Navy still has not announced if it will hold a spring game on Friday April 11, but Maryland will be holding theirs at Byrd Stadium at 7 pm that evening.  We’ll check out the time as we’ll be heading up to Pennsylvania that evening the night before the PSU spring game to see what new Nittany Lion HC James Franklin is up to. Last year, it snowed during the Blue-White game. Hopefully we’ll have a true spring this season.  Speaking of Penn State, the coaching PSU Coaching Caravan will be in Whippany, NJ on May 15 from 11:30 to 1:00 pm featuring James Franklin and some of his coaches speak to the local fans.  Might have to leave for lunch a little early that day.

Put “college” back in college football

Maryland HC Randy Edsall spoke up this past week and proposed some changes that we agree with, particularly in the area of recruiting.  College football has gone too far in appeasing and becoming subservient to professional football.  College football was the bigger game nationally before the pros started forming teams comprised of the best players that college football had to offer back in the early part of the 2oth century.  The founders of pro football saw the big college crowds and media notoriety surrounding the big game on campus and saw the opportunity to make money for themselves. That opportunity has grown into a billion dollar industry to say the least.  More power to them!  Well, times have changed.  Professional football is the goal of many young athletes.  Physically and mentally, 18-year olds are more ready than ever to step into play at that level.   So rather than bend the rules to get unacademically qualified players into college who have no inclination to receive a college education to catapult an extremely small percentage of players preparing  for the next level, let the pros take them into their draft right out of high school.  Let them make the investments with their millions of dollars and take the risk if those players will make the grade at that level or not.   Major League baseball has done that forever.

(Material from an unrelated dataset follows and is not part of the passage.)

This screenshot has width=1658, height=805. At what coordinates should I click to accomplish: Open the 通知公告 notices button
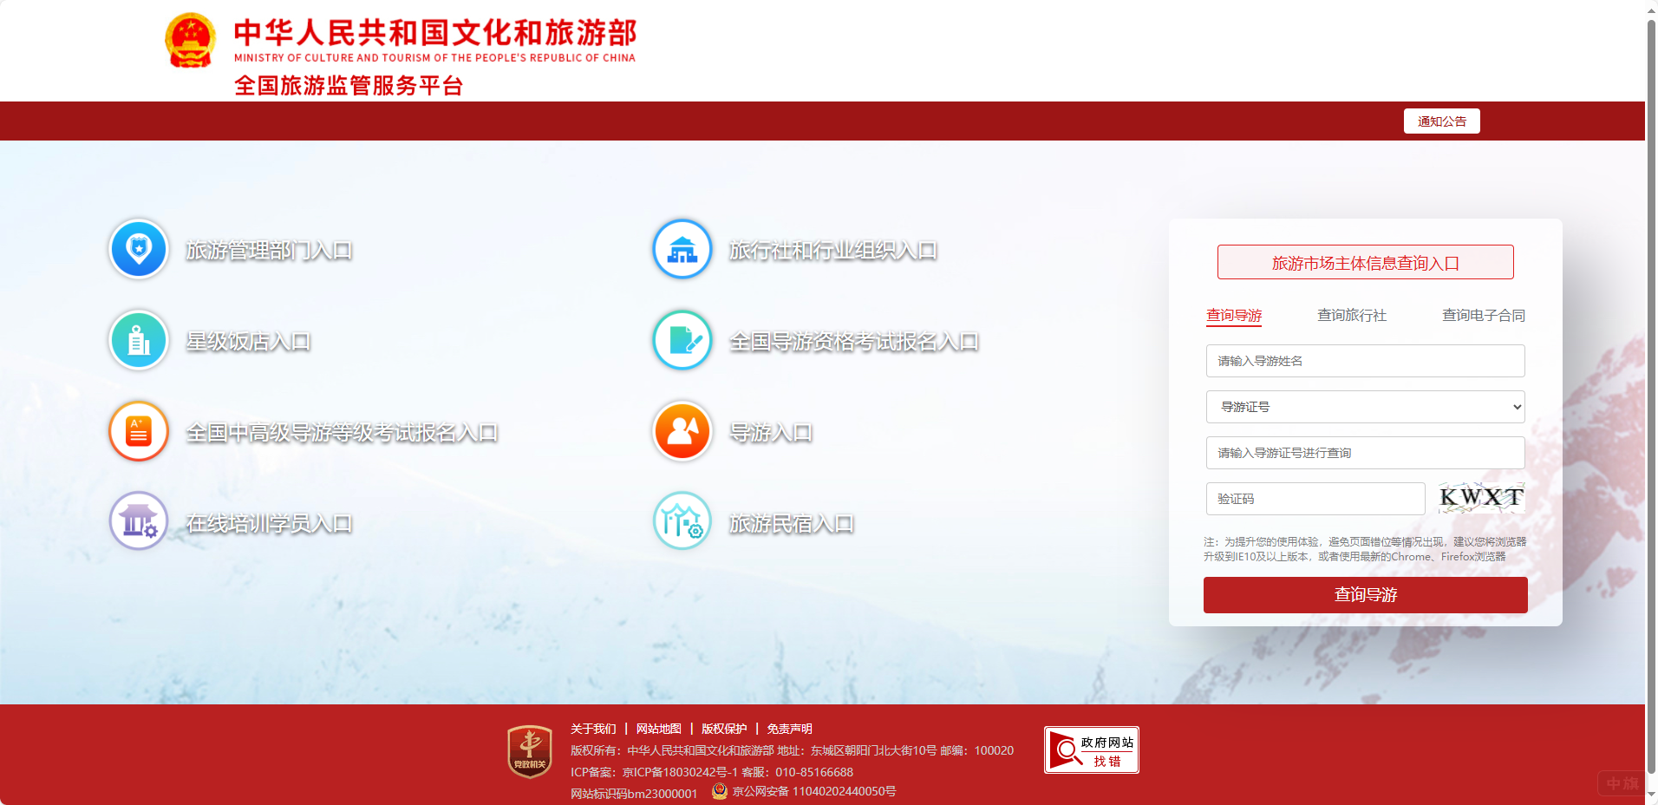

Some rule changes proposed by Edsall address this, and with a little tweaking from our side, these changes would allow the pros take who they want without putting the burden on the colleges to continue to be the de facto minor league system for professional football.  Look at the recent release of DeSean Jackson by the Philadelphia Eagles.  Alleged gang connections have the Eagles letting him go in line with vague NFL policy to distance themselves from such shenanigans. On the other hand, colleges overlook poor grades and questionable social discrepancies to get players on to their rosters for football skills alone depriving other students, both athletes and non-athletes, from the benefit of a lower cost education that they desire more than many scholarship athletes based on more well-rounded criteria established for financial aid.  We’re not ignorant to the fact that these highly-skilled athletes bring a lot of money into their schools’ war chests.  However, if the two teams on the field represent State U.  and its cross-state rival wearing their school colors with sights set on a conference or national championship, those built-in school or regional loyalties are not going away.  The throngs of alumni, fans, family, and friends of the school are still going to fill stadiums and turn on the TV to watch State U. face State Tech or their neighboring state rival on a fall Saturday.  The Pros will still make their money, and the average age of the players might drop a couple of years, but they’ll get what they want and the players will make their quick money and go on from there.  If they are smart, they might want to save some of the bucks they make to pay their own way through school after their short-lived football careers are over.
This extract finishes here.